Signs and a replica of a crime scene draw attention to a booth for Students for Concealed Carry, who have filed a lawsuit seeking to allow guns at Ohio State University. (Photo credit: Eric Gay/AP)

Signs and a replica of a crime scene draw attention to a booth for Students for Concealed Carry, who have filed a lawsuit seeking to allow guns at Ohio State University. (Photo credit: Eric Gay/AP)

Two concealed carry advocacy groups have filed suit against Ohio State University, calling the school’s zero-tolerance policies on firearms on campus unlawful.

The groups, Ohioans for Concealed Carry and the Students for Concealed Carry Foundation, contend the university is unlawfully regulating all guns on campus in violation of state law that allows guns to be stored in locked motor vehicles.

“Ohio State’s campus gun ban unlawfully infringes on fundamental constitutional rights,” the groups said in a statement on July 7. “It also disarms students to and from campus, leaving them vulnerable to violent crime on their commute in what is historically a high crime area. While Ohio law permits a concealed handgun licensee to store a firearm in a motor vehicle on OSU’s campuses, a student could face administrative sanctions from the university including expulsion due to the certain provisions in the student code of conduct.”

The groups filed suit in the Court of Common Pleas for Franklin County this week seeking an injunction against OSU from applying their rules and policies. At the heart of the matter is the university’s firearms and weapons policy which carries the blanket statement that, “No person shall be permitted to carry or possess a concealed or unconcealed firearm, weapon, or other hazardous materials on the university campus, other premises owned or within the control of the university, or at functions sponsored or sanctioned by the university.”

However, Ohio law allows for the preemption of  local ordinances and rules that are in excess of the state’s own law and ensures the ability of those to challenge for relief in local courts. This was recently seen in action when the Ohio Supreme Court struck down Cleveland’s gun laws following a suit by gun rights advocates.

Attorneys for the groups contend that students who find themselves inadvertently on the wrong side of school policies can suffer long-term damage. “Some will be fired from their job or kicked out of school,” said Michael R. Moran, a Columbus attorney in the case to Campus Reform.”It can prevent you from completing a degree; it can also prevent you from transferring to another school, obtaining a graduate degree.”

OSU appears to feel justified in their policies, and said that no students have been disciplined under the university’s gun polices in the past four years. “Our goal is to ensure that our policies comply with the law, and we believe ours do,” Gary Lewis, an OSU representative told the Columbus Dispatch. “It is important to note that the practice of prohibiting open carry of a firearm on campus mirrors that of other universities statewide.”
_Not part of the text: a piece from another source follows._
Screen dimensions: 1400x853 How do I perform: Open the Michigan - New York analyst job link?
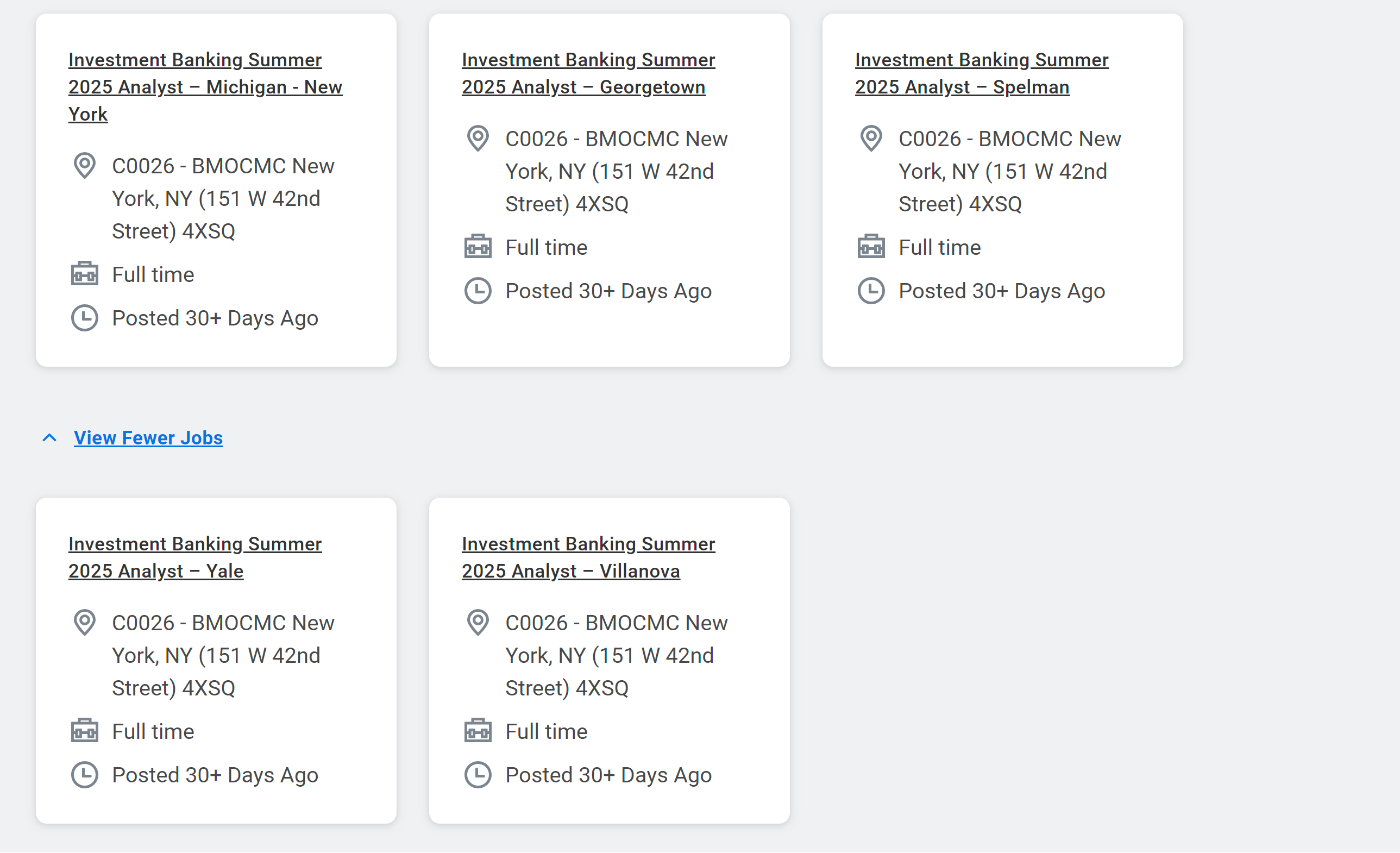point(205,87)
Although OSU is the only state-funded university named in the concealed carry lawsuit, surveys of several schools in Ohio found that at least five have similar policies including the University of Cincinnati and Wright State.

In recent years, student-based concealed carry organizations have fought for their rights to be extended to their state-funded campuses. Such efforts have been seen in Kentucky, Texas, and Georgia. One challenge to such policies in Florida in 2013 ended with a victory for gun rights supporters when an appeals court ruled that state universities do not have the power to ban law-abiding gun owners from keeping loaded firearms in their vehicles while on campus.

A court date for the OSU case has been set for July 2015.